In an examination of the incidence of coronary heart disease (CHD) in the U.S. by race and sex, black men and women had twice the rate of fatal CHD compared with white men and women, with this increased risk associated with a greater prevalence of CHD risk factors, according to a study appearing in November 7 issue of JAMA, a theme issue on cardiovascular disease. The study is being released early online to coincide with the American Heart Association's Scientific Sessions.
"Although mortality rates for acute myocardial infarction [MI; heart attack] and coronary heart disease have declined in the United States since the 1970s, both death certificate data and evidence from 4 U.S. communities suggest a steeper decline in acute CHD mortality between 2000 and 2008 for whites than for blacks, widening a long-standing disparity," according to background information in the article. It is unknown whether disparities in the incidence of CHD among U.S. blacks and whites persist.
Monika M. Safford, M.D., of the University of Alabama at Birmingham, and colleagues conducted a study to examine racial and sex differences in incident total CHD, fatal CHD, and nonfatal CHD across race-sex groups. The study included 24,443 participants without CHD at the beginning of the study from the Reasons for Geographic and Racial Differences in Stroke (REGARDS) cohort, who resided in the continental United States and were enrolled between 2003 and 2007 with follow-up through December 2009. Blacks and whites had a similar average age, but smoking, diabetes, and reduced estimated glomerular filtration rate (a measure of kidney function) were more prevalent, and systolic blood pressure and body mass index were higher among blacks than whites.
The average follow-up time was 4.2 years. There were 659 total incident CHD events through December 2009, including 153 events in black men, 254 in white men, 138 in black women, and 114 in white women. The researchers found that although the measured incidence rate of total CHD was similar among black men and white men, black men had higher incidence of fatal CHD and lower incidence of nonfatal CHD. Women had lower incidence rates than men within each racial group. However, black women had higher incidence rates for total CHD, for fatal CHD, and for nonfatal CHD, compared to white women. The increased risk of fatal CHD among blacks was associated with a higher prevalence of cardiovascular disease risk factors.

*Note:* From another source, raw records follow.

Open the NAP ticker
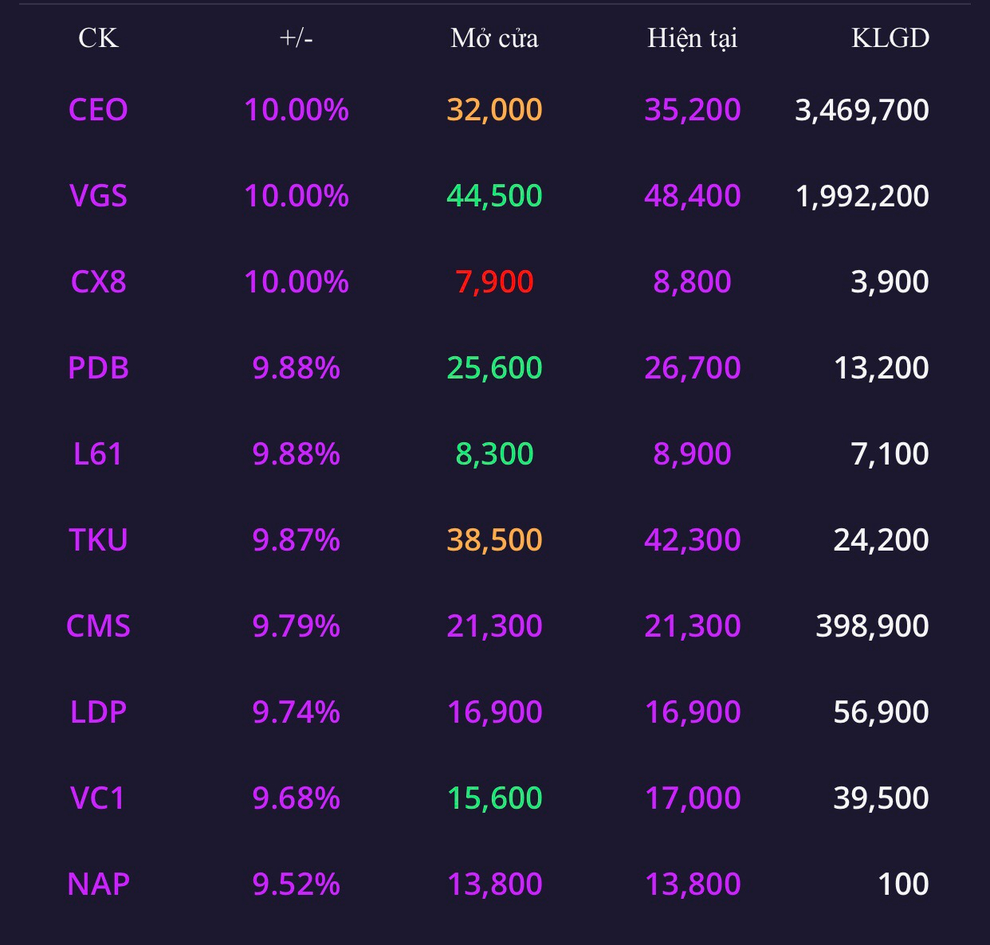 [x=98, y=884]
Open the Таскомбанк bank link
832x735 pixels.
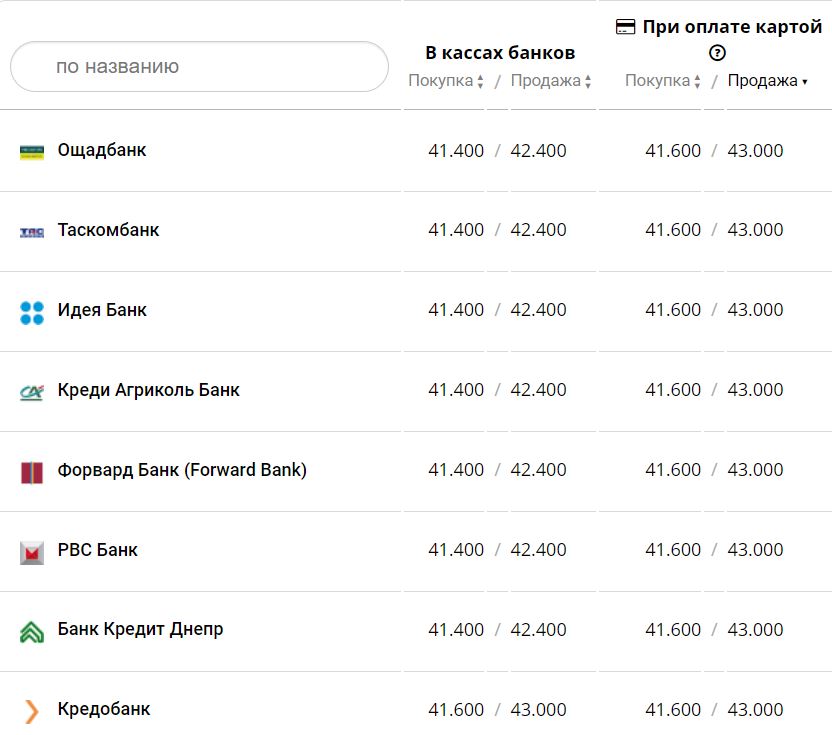[x=108, y=230]
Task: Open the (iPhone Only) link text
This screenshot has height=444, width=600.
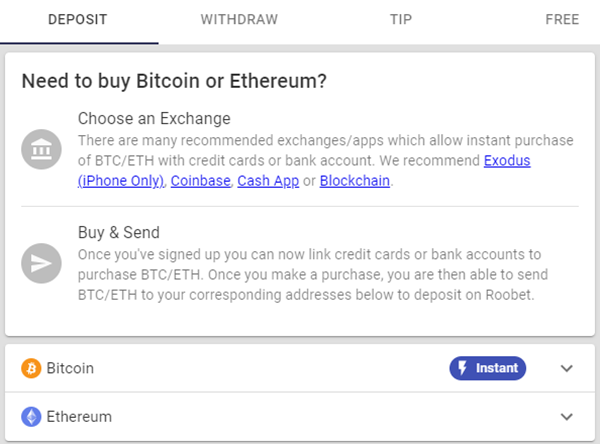Action: point(121,181)
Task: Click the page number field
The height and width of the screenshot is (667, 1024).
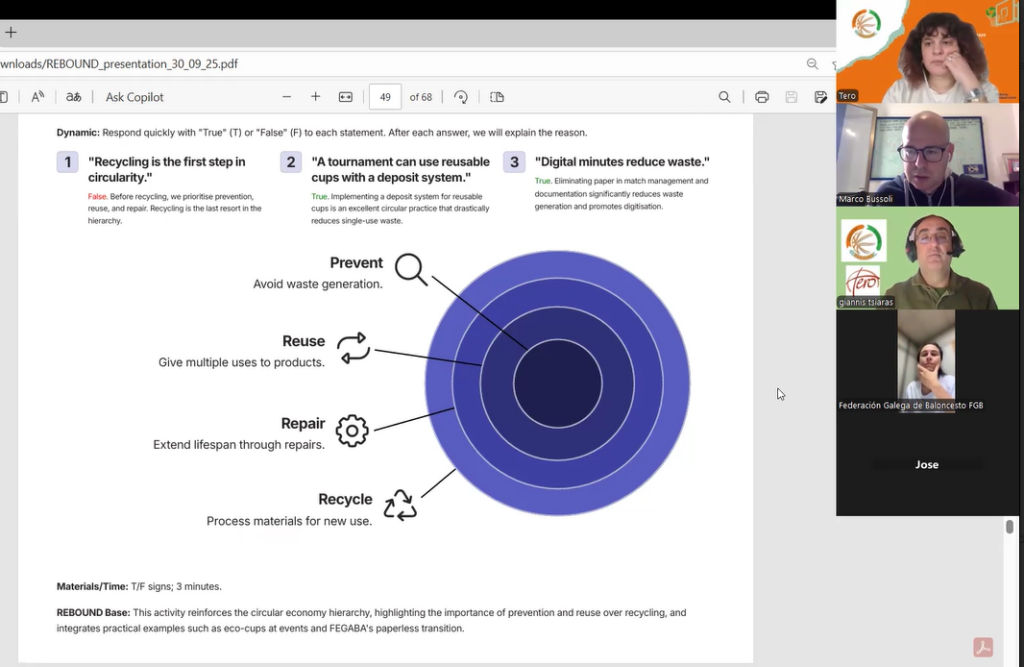Action: pos(385,97)
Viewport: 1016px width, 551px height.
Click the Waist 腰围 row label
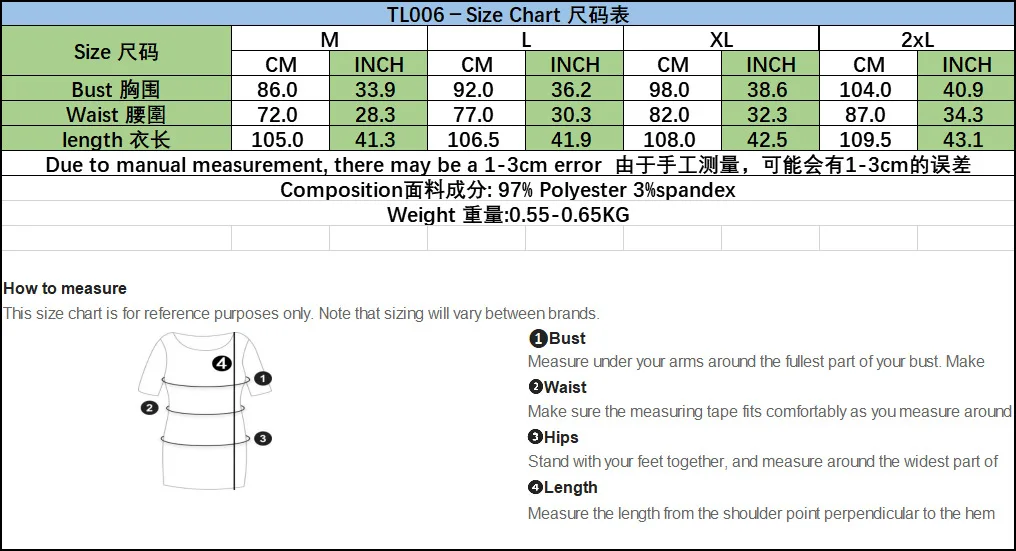coord(116,114)
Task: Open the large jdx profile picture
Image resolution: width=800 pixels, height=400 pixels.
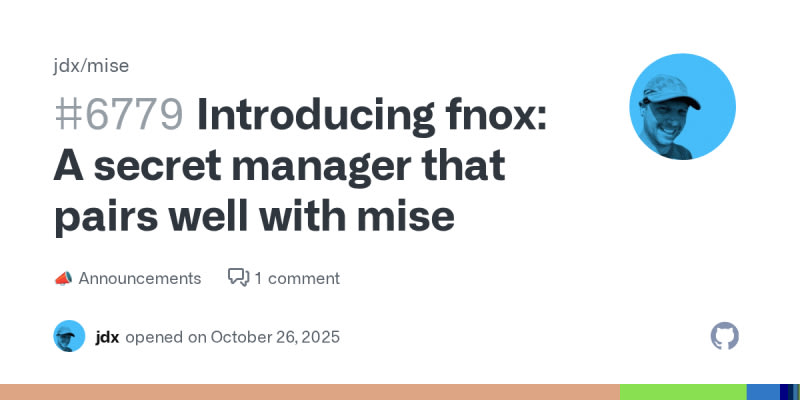Action: [x=682, y=107]
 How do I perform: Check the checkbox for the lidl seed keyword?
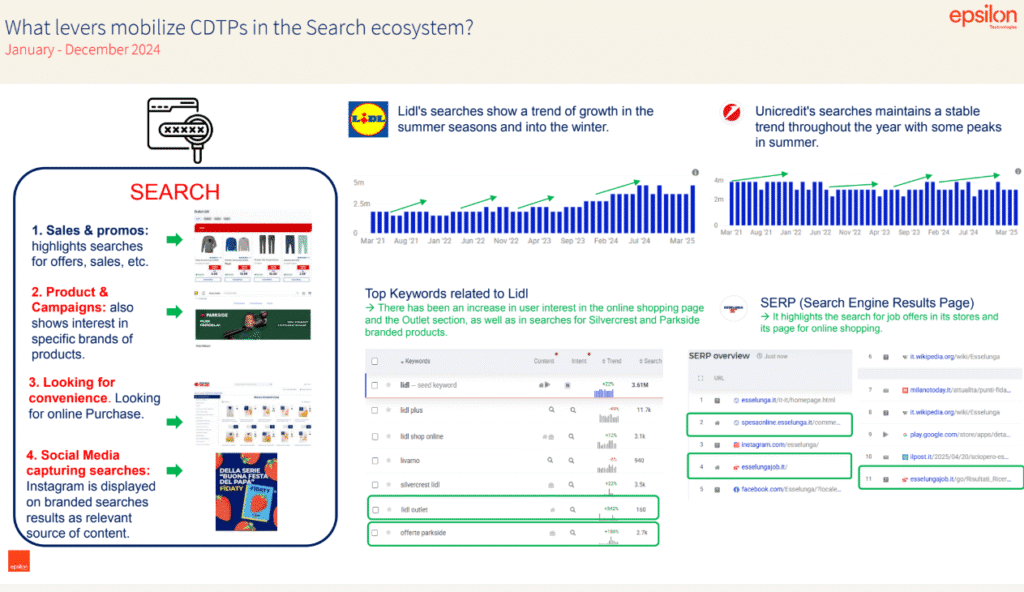point(373,385)
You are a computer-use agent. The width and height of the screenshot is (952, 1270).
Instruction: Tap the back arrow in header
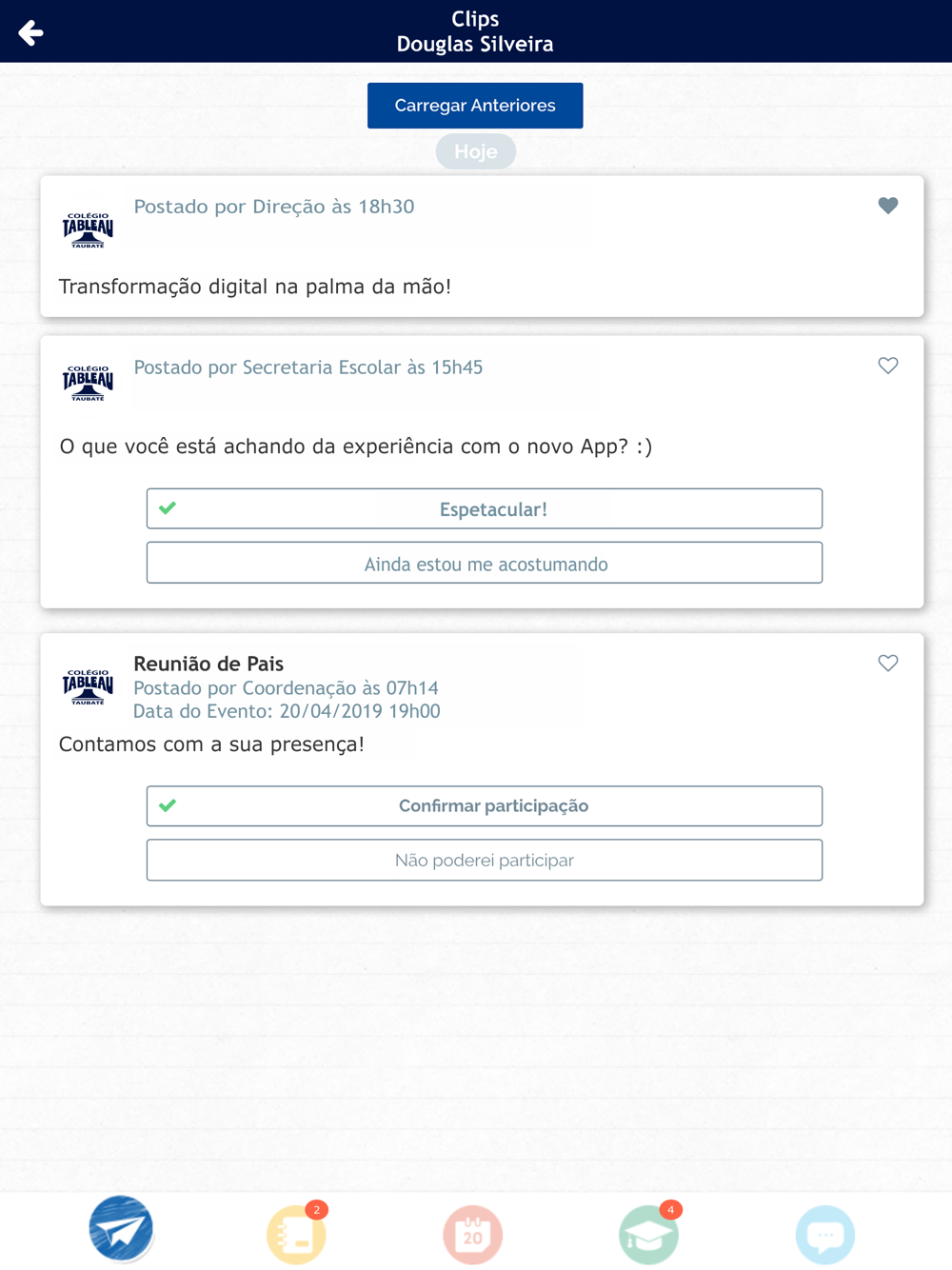[x=30, y=32]
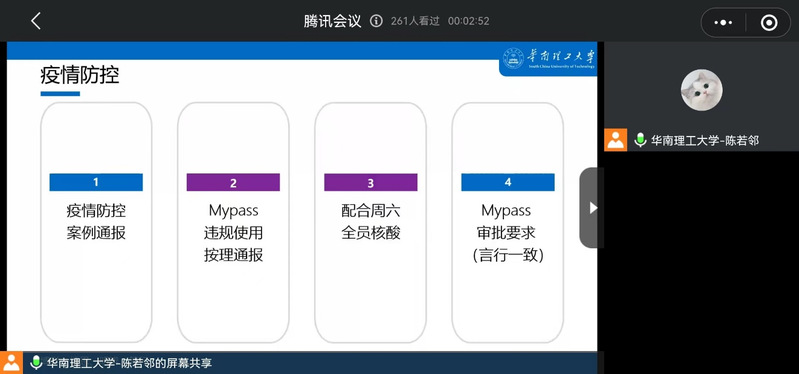The width and height of the screenshot is (799, 374).
Task: Click green microphone icon next to 陈若邻
Action: [640, 140]
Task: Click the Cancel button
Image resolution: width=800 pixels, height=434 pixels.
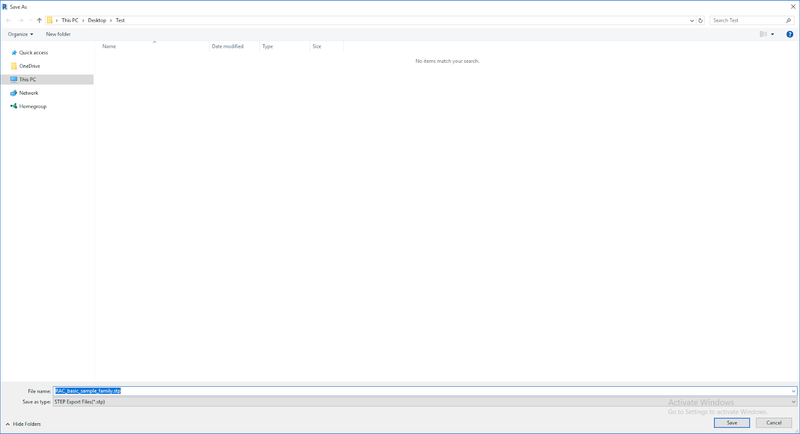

"Excess risk factor burden among black men and women continues to be a major public health challenge, along with their high risk for death as the presentation of CHD. Increased emphasis on optimizing well-established CHD risk factors among blacks could potentially reduce these disparities," the authors conclude.
Michael S. Lauer, M.D., of the National Heart, Lung, and Blood Institute, Bethesda, Md., writes in an accompanying editorial that two studies in this issue of JAMA (by Safford et al and by Daviglus et al) "send a powerful and sobering message: despite 50 years of epidemiological knowledge and despite numerous therapeutic advances, risk factor burdens among minority populations are unacceptably high and consequential."
"[These reports] demonstrate the ongoing power of epidemiology. These reports should stimulate results-based transformations of epidemiological science that, in consonance with digital revolution, are better, faster, cheaper, and more responsive to current needs. These transformations will occur if epidemiologists and their supporters join forces with many other stakeholders. This is already happening to some degree with the Million Hearts Initiative and the National Program to Reduce Cardiovascular Risk. These transformations will also ensure that epidemiology will have much to give, whether lately or later."